Bug 446409

Summary: RHEL4 U6 hang in epoll_wait
Product: Red Hat Enterprise Linux 4 Reporter: Issue Tracker <tao>
Component: kernelAssignee: Josef Bacik <jbacik>
Status: CLOSED ERRATA QA Contact: Martin Jenner <mjenner>
Severity: urgent Docs Contact:
Priority: urgent    
Version: 4.6CC: esandeen, fybanez, jlau, tao, vgoyal
Target Milestone: rc   
Target Release: ---   
Hardware: All   
OS: Linux   
Whiteboard:
Fixed In Version: RHSA-2008-0665 Doc Type: Bug Fix
Doc Text:
Story Points: ---
Clone Of: Environment:
Last Closed: 2008-07-24 19:29:45 UTC Type: ---
Regression: --- Mount Type: ---
Documentation: --- CRM:
Verified Versions: Category: ---
oVirt Team: --- RHEL 7.3 requirements from Atomic Host:
Cloudforms Team: --- Target Upstream Version:
Embargoed:
Attachments:
Description Flags
analysis.txt
none
patch.txt
none
proposed fix. none

Description Issue Tracker 2008-05-14 15:03:50 UTC
Escalated to Bugzilla from IssueTracker

Comment 2 Issue Tracker 2008-05-14 15:03:52 UTC
Uploading file vmcore_epoll2_179553.tgz
to dropbox.redhat.com/incoming
Estimated finish 45 min.
Size: 510415216
> md5sum vmcore_epoll2_179553.tgz
76781684802ba7eeca937eb17498eaea  vmcore_epoll2_179553.tgz



This event sent from IssueTracker by fleitner  [Support Engineering Group]
 issue 179553

Comment 4 Issue Tracker 2008-05-14 15:03:55 UTC
File uploaded: analysis.txt

This event sent from IssueTracker by fleitner  [Support Engineering Group]
 issue 179553
it_file 132870

Comment 5 Issue Tracker 2008-05-14 15:03:56 UTC
File uploaded: patch.txt

This event sent from IssueTracker by fleitner  [Support Engineering Group]
 issue 179553
it_file 132871

Comment 6 Issue Tracker 2008-05-14 15:03:58 UTC
Uploading two files.
"analysis.txt" analysis from customer
"patch.txt" patch file from customer - reported to fix for testcase

Given this and core dump is sosreport still required?



This event sent from IssueTracker by fleitner  [Support Engineering Group]
 issue 179553

Comment 7 Issue Tracker 2008-05-14 15:03:59 UTC
SEG,

Ok, this issue officially goes beyond my reach and understanding.  

------------
>>Provide time and date of the problem<<
n/a

>>Provide clear and concise problem description as it is understood at the
time of escalation<<

Basically, System appears hung. Interrupts are being processed so
Alt-SysRq works. Also any system calls that have timeouts will have those
timers expire. Thus processes waiting on variations of calls select,
futex, poll,sleep, etc. will all have the timer expire and be placed in
the runnable state making the load average appear quite high when a crash
is examined. It appears that
the epoll_wait remains in kernel context.

    * Observed behavior
      Customer's java process is calling epoll_wait and a hang ensues
    * Desired behavior 
      Not have a hang :)

● **Provided material**:
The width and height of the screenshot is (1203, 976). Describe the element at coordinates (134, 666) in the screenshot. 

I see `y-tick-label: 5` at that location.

● **Activity list**:
a – In the bug report, who is listed as the assignee?
b – Repeat the bug report word for word, from "Basically, System appears" up to and including "in kernel context.".
c – Go on with the bug report about the epoll_wait hang from the point where it stops.

● **Activity answers**:
a – Josef Bacik

b –
Basically, System appears hung. Interrupts are being processed so
Alt-SysRq works. Also any system calls that have timeouts will have those
timers expire. Thus processes waiting on variations of calls select,
futex, poll,sleep, etc. will all have the timer expire and be placed in
the runnable state making the load average appear quite high when a crash
is examined. It appears that
the epoll_wait remains in kernel context.

c –
>>State specific action requested of SEG<<

take a look at the core that I've setup on CAS and compare the
customer's analysis in the "analysis.txt" file attached to this ticket,
with what you see and determine if the customer is correct.  If the
customer is correct, then escalate the patch in "patch.txt" to BZ and
help us get this patch included in RHEL 4.8.

>>State whether or not a defect in the product is suspected<<

Yes, this appears to be a kernel bug.

>>This is especially important for severity one and two issues. What is
the impact to the customer when they experience this problem?<<

Requested this information, but haven't received it yet.

>>Location of core file<<

Your corefile is ready for you
You may view it at megatron.gsslab.rdu.redhat.com
Login with kerberos name/password
$ cd /cores/20080512103955/work

>>Misc info<<

Customer provided the core file from a non-smp kernel to allow for better
debugging, however this issue was first seen on the smp kernel.

Thanks
Jeremy West
/cores/20080512103955/work$ ./crash


Issue escalated to Support Engineering Group by: jwest.
Internal Status set to 'Waiting on SEG'

This event sent from IssueTracker by fleitner  [Support Engineering Group]
 issue 179553

Comment 8 Flavio Leitner 2008-05-14 15:06:22 UTC
The problem description part of analysis.txt

1. PID 6976(java) performs epoll_wait().

2. File descriptor is ready, and ep_send_event() call __put_user() to
copy epoll_event structure to user space.

3. Page_fault occurs because @page-out is generated by the user space.
, and process switch occurs.
   In this context, epitem links to txlinst(fs/eventpoll.c line:1443)
of stack of PID:6976
.
4. In same fact, file descriptor is ready again. the above epitem links
 to rdllist of eventpol.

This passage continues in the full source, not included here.